Last modified: 2012-12-30 20:59:03 UTC
Currently you load 200 files by default. A waste of resources of the user just wants to see the pages categorized. Why loading 200 thumbs without knowing what's the user's intention? Perhaps the user is interested in file 300 to 310 or in file 201. Better: Provide an AJAX-solution that loads contents on demand. Of course there must be a fall-back-system. ---- You don't have a feedback system. That's why I have to use Bugzilla. If I get the impression that you don't care about, I will stop it.
>You don't have a feedback system. That's why I have to use Bugzilla. If I get >the impression that you don't care about, I will stop it. We have a feedback system.

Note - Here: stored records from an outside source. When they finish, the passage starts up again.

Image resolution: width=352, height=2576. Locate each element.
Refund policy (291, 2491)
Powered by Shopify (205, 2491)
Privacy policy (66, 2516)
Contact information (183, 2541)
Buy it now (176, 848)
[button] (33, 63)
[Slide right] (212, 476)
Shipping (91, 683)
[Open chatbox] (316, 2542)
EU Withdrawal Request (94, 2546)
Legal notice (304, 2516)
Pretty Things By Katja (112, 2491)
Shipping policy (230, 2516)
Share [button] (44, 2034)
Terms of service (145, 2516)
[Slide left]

Its named "bugzilla" :P Bugzilla is meant both for "bugs" and enhancement/feature requests, so this is the right place. However, bear in mind that there's lots of "requests", so unless you specifically get someone interested in fixing your issue or you provide a concrete reason for how lack of the feature is hurting users (which is hard for most enhancement requests given their nature), there is a good change the bug may sit here without anyone working on it for a long time.

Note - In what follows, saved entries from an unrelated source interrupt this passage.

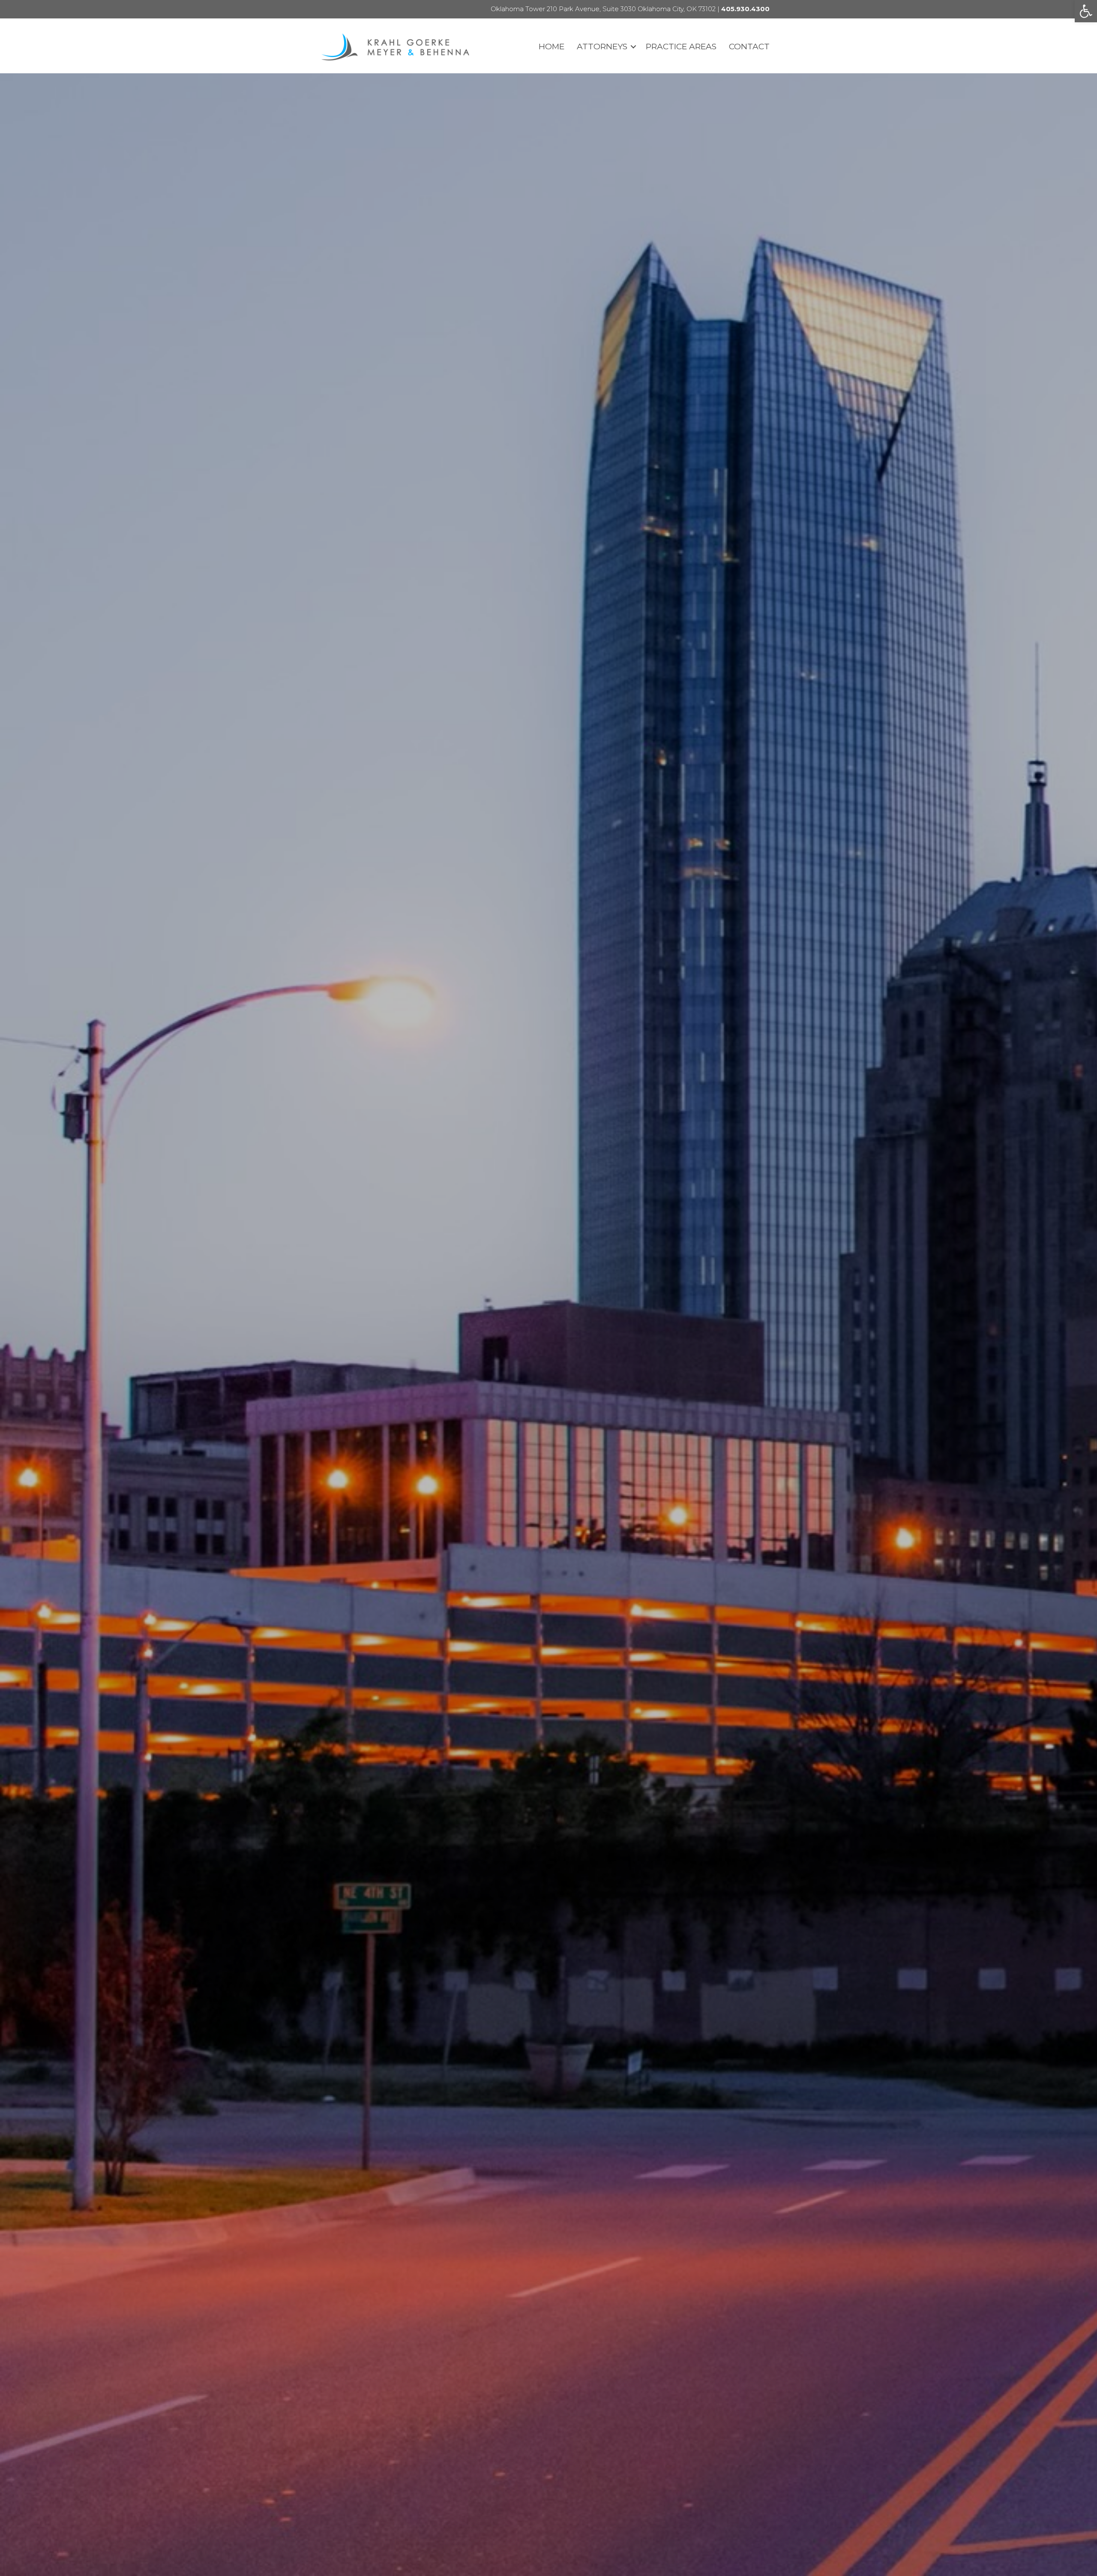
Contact (749, 46)
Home (551, 46)
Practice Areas (681, 46)
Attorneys (602, 46)
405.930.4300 (745, 9)
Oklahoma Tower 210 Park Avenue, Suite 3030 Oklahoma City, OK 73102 (603, 9)
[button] (1086, 11)
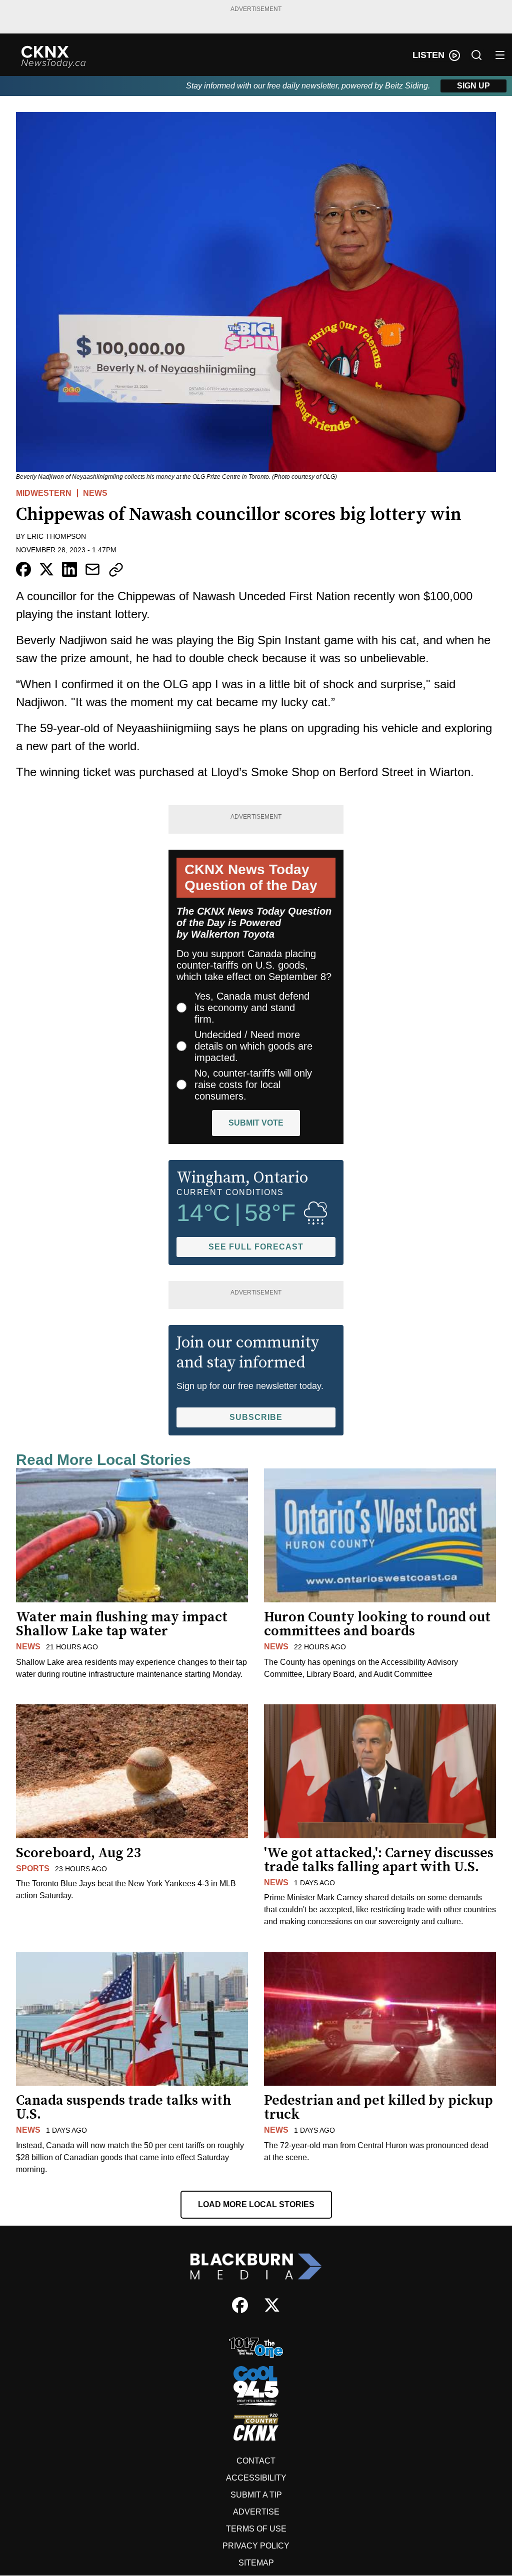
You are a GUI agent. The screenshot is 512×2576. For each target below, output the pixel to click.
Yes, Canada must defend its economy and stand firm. (252, 1008)
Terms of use (256, 2529)
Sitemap (256, 2563)
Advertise (256, 2512)
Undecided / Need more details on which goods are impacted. (253, 1046)
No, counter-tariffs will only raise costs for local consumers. (253, 1085)
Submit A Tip (256, 2495)
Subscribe (256, 1417)
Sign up (473, 85)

It's not a problem that if this is not processed for a long time. It's just important that it is tracked, so if other people are the same opinion or you run the next usability initiative, it may picked up.
Ah, its always cool to see bugs I've commented on, but don't remember commenting on. Even with ajax magic, one would still want to preload some stuff so that the initial page view has content. But I suppose if paging was quick (with the ajax) one might not load all 200 entries at the initial get go.